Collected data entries
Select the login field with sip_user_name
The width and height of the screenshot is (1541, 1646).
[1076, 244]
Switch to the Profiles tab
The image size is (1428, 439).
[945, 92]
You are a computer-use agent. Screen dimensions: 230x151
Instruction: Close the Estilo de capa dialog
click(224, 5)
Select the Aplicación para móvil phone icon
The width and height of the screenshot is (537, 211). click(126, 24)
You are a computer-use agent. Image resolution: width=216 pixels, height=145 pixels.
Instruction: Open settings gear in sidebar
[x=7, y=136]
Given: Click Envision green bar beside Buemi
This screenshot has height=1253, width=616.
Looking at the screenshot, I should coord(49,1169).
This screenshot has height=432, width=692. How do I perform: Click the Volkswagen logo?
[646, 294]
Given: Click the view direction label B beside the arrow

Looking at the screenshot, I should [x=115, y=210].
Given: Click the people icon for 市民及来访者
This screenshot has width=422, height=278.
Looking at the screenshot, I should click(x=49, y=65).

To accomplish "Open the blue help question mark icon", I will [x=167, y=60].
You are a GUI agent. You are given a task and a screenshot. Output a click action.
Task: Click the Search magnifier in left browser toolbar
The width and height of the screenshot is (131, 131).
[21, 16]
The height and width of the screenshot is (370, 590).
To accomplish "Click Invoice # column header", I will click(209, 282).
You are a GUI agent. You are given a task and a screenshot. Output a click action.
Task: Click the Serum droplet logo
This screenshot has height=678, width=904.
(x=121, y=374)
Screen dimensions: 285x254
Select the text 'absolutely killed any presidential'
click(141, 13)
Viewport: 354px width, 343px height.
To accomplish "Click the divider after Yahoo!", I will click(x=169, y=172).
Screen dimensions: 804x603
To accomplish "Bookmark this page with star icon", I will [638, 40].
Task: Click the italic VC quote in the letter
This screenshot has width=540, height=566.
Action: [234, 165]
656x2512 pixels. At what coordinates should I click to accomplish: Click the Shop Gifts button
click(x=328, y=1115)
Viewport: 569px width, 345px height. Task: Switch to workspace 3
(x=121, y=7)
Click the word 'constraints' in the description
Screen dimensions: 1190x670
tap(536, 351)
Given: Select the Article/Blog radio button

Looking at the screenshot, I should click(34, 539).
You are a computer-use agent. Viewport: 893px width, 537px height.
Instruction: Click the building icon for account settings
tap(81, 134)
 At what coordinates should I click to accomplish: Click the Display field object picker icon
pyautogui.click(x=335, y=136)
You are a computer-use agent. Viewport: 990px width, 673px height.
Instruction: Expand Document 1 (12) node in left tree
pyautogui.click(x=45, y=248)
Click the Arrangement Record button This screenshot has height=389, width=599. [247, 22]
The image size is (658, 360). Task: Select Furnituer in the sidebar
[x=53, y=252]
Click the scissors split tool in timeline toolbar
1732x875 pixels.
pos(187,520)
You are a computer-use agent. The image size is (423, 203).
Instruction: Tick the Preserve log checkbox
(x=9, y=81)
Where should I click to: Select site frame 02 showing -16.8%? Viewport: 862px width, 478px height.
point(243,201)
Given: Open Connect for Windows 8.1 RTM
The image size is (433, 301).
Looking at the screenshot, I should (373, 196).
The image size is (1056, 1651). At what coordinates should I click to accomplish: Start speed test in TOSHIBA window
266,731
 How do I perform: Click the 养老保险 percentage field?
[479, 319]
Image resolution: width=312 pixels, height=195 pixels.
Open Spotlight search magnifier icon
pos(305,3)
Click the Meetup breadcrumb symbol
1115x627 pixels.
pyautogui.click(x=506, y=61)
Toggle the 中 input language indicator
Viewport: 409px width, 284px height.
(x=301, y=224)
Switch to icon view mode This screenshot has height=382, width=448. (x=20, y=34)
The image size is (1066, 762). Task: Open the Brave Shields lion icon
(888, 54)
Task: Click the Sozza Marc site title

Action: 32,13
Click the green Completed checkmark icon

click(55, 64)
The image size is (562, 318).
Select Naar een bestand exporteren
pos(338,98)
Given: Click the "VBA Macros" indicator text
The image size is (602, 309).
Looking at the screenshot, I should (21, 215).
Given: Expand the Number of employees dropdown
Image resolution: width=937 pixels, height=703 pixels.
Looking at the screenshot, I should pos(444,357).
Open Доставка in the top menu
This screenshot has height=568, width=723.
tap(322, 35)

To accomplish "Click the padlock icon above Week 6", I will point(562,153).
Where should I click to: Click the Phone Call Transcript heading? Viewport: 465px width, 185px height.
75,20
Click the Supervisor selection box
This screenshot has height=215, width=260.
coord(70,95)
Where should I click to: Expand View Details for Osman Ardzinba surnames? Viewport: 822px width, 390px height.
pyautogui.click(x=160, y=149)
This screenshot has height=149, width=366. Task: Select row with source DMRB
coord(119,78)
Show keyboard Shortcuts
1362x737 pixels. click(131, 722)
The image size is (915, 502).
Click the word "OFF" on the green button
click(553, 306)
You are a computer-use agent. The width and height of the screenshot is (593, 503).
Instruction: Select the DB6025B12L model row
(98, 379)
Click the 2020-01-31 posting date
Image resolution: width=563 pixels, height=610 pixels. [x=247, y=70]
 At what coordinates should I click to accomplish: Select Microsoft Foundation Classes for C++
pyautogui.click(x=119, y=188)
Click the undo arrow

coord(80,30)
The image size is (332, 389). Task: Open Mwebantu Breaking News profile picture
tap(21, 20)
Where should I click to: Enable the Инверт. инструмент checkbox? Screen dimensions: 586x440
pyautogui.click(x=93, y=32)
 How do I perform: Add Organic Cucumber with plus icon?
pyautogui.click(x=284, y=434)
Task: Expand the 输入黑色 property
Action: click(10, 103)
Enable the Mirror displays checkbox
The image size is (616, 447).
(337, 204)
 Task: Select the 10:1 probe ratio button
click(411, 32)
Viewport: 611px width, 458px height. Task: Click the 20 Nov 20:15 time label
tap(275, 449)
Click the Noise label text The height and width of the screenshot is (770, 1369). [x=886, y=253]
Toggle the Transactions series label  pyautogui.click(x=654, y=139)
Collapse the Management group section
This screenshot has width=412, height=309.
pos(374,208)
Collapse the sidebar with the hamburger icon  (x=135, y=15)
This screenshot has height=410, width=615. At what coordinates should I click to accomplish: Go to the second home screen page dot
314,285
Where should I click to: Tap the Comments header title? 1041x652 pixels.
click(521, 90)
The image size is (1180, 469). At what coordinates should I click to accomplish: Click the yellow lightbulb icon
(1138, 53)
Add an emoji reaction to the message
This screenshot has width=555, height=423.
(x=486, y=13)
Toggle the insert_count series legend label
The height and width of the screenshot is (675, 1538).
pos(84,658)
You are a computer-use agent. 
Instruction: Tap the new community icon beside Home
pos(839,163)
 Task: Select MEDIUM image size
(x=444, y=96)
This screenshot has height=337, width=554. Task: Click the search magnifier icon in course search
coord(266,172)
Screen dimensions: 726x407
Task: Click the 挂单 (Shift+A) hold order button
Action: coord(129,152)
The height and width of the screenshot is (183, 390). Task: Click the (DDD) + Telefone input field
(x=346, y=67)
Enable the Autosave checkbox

Task requirements. With every word kept as it is, set down the entries again.

Solution.
Select the login field with sip_user_name
The width and height of the screenshot is (1541, 1646).
[1076, 244]
Switch to the Profiles tab
The image size is (1428, 439).
[945, 92]
You are a computer-use agent. Screen dimensions: 230x151
Instruction: Close the Estilo de capa dialog
click(224, 5)
Select the Aplicación para móvil phone icon
The width and height of the screenshot is (537, 211). click(126, 24)
You are a computer-use agent. Image resolution: width=216 pixels, height=145 pixels.
Instruction: Open settings gear in sidebar
[x=7, y=136]
Given: Click Envision green bar beside Buemi
This screenshot has height=1253, width=616.
Looking at the screenshot, I should coord(49,1169).
This screenshot has height=432, width=692. How do I perform: Click the Volkswagen logo?
[646, 294]
Given: Click the view direction label B beside the arrow

Looking at the screenshot, I should [x=115, y=210].
Given: Click the people icon for 市民及来访者
This screenshot has width=422, height=278.
Looking at the screenshot, I should click(x=49, y=65).

To accomplish "Open the blue help question mark icon", I will [x=167, y=60].
You are a GUI agent. You are given a task and a screenshot. Output a click action.
Task: Click the Search magnifier in left browser toolbar
The width and height of the screenshot is (131, 131).
[21, 16]
The height and width of the screenshot is (370, 590).
To accomplish "Click Invoice # column header", I will click(209, 282).
You are a GUI agent. You are given a task and a screenshot. Output a click action.
Task: Click the Serum droplet logo
This screenshot has height=678, width=904.
(x=121, y=374)
Screen dimensions: 285x254
Select the text 'absolutely killed any presidential'
click(141, 13)
Viewport: 354px width, 343px height.
To accomplish "Click the divider after Yahoo!", I will click(x=169, y=172).
Screen dimensions: 804x603
To accomplish "Bookmark this page with star icon", I will [638, 40].
Task: Click the italic VC quote in the letter
This screenshot has width=540, height=566.
Action: [234, 165]
656x2512 pixels. At what coordinates should I click to accomplish: Click the Shop Gifts button
click(x=328, y=1115)
Viewport: 569px width, 345px height. Task: Switch to workspace 3
(x=121, y=7)
Click the word 'constraints' in the description
Screen dimensions: 1190x670
tap(536, 351)
Given: Select the Article/Blog radio button

Looking at the screenshot, I should click(34, 539).
You are a computer-use agent. Viewport: 893px width, 537px height.
Instruction: Click the building icon for account settings
tap(81, 134)
 At what coordinates should I click to accomplish: Click the Display field object picker icon
pyautogui.click(x=335, y=136)
You are a computer-use agent. Viewport: 990px width, 673px height.
Instruction: Expand Document 1 (12) node in left tree
pyautogui.click(x=45, y=248)
Click the Arrangement Record button This screenshot has height=389, width=599. [247, 22]
The image size is (658, 360). Task: Select Furnituer in the sidebar
[x=53, y=252]
Click the scissors split tool in timeline toolbar
1732x875 pixels.
pos(187,520)
You are a computer-use agent. The image size is (423, 203).
Instruction: Tick the Preserve log checkbox
(x=9, y=81)
Where should I click to: Select site frame 02 showing -16.8%? Viewport: 862px width, 478px height.
point(243,201)
Given: Open Connect for Windows 8.1 RTM
The image size is (433, 301).
Looking at the screenshot, I should (373, 196).
The image size is (1056, 1651). At what coordinates should I click to accomplish: Start speed test in TOSHIBA window
266,731
 How do I perform: Click the 养老保险 percentage field?
[479, 319]
Image resolution: width=312 pixels, height=195 pixels.
Open Spotlight search magnifier icon
pos(305,3)
Click the Meetup breadcrumb symbol
1115x627 pixels.
pyautogui.click(x=506, y=61)
Toggle the 中 input language indicator
Viewport: 409px width, 284px height.
(x=301, y=224)
Switch to icon view mode This screenshot has height=382, width=448. (x=20, y=34)
The image size is (1066, 762). Task: Open the Brave Shields lion icon
(888, 54)
Task: Click the Sozza Marc site title

Action: 32,13
Click the green Completed checkmark icon

click(55, 64)
The image size is (562, 318).
Select Naar een bestand exporteren
pos(338,98)
Given: Click the "VBA Macros" indicator text
The image size is (602, 309).
Looking at the screenshot, I should (21, 215).
Given: Expand the Number of employees dropdown
Image resolution: width=937 pixels, height=703 pixels.
Looking at the screenshot, I should pos(444,357).
Open Доставка in the top menu
This screenshot has height=568, width=723.
tap(322, 35)

To accomplish "Click the padlock icon above Week 6", I will point(562,153).
Where should I click to: Click the Phone Call Transcript heading? Viewport: 465px width, 185px height.
75,20
Click the Supervisor selection box
This screenshot has height=215, width=260.
coord(70,95)
Where should I click to: Expand View Details for Osman Ardzinba surnames? Viewport: 822px width, 390px height.
pyautogui.click(x=160, y=149)
This screenshot has height=149, width=366. Task: Select row with source DMRB
coord(119,78)
Show keyboard Shortcuts
1362x737 pixels. click(131, 722)
The image size is (915, 502).
Click the word "OFF" on the green button
click(553, 306)
You are a computer-use agent. The width and height of the screenshot is (593, 503).
Instruction: Select the DB6025B12L model row
(98, 379)
Click the 2020-01-31 posting date
Image resolution: width=563 pixels, height=610 pixels. [x=247, y=70]
 At what coordinates should I click to accomplish: Select Microsoft Foundation Classes for C++
pyautogui.click(x=119, y=188)
Click the undo arrow

coord(80,30)
The image size is (332, 389). Task: Open Mwebantu Breaking News profile picture
tap(21, 20)
Where should I click to: Enable the Инверт. инструмент checkbox? Screen dimensions: 586x440
pyautogui.click(x=93, y=32)
 How do I perform: Add Organic Cucumber with plus icon?
pyautogui.click(x=284, y=434)
Task: Expand the 输入黑色 property
Action: click(10, 103)
Enable the Mirror displays checkbox
The image size is (616, 447).
(337, 204)
 Task: Select the 10:1 probe ratio button
click(411, 32)
Viewport: 611px width, 458px height. Task: Click the 20 Nov 20:15 time label
tap(275, 449)
Click the Noise label text The height and width of the screenshot is (770, 1369). [x=886, y=253]
Toggle the Transactions series label  pyautogui.click(x=654, y=139)
Collapse the Management group section
This screenshot has width=412, height=309.
pos(374,208)
Collapse the sidebar with the hamburger icon  (x=135, y=15)
This screenshot has height=410, width=615. At what coordinates should I click to accomplish: Go to the second home screen page dot
314,285
Where should I click to: Tap the Comments header title? 1041x652 pixels.
click(521, 90)
The image size is (1180, 469). At what coordinates should I click to accomplish: Click the yellow lightbulb icon
(1138, 53)
Add an emoji reaction to the message
This screenshot has width=555, height=423.
(x=486, y=13)
Toggle the insert_count series legend label
The height and width of the screenshot is (675, 1538).
pos(84,658)
You are a computer-use agent. 
Instruction: Tap the new community icon beside Home
pos(839,163)
 Task: Select MEDIUM image size
(x=444, y=96)
This screenshot has height=337, width=554. Task: Click the search magnifier icon in course search
coord(266,172)
Screen dimensions: 726x407
Task: Click the 挂单 (Shift+A) hold order button
Action: coord(129,152)
The height and width of the screenshot is (183, 390). Task: Click the (DDD) + Telefone input field
(x=346, y=67)
Enable the Autosave checkbox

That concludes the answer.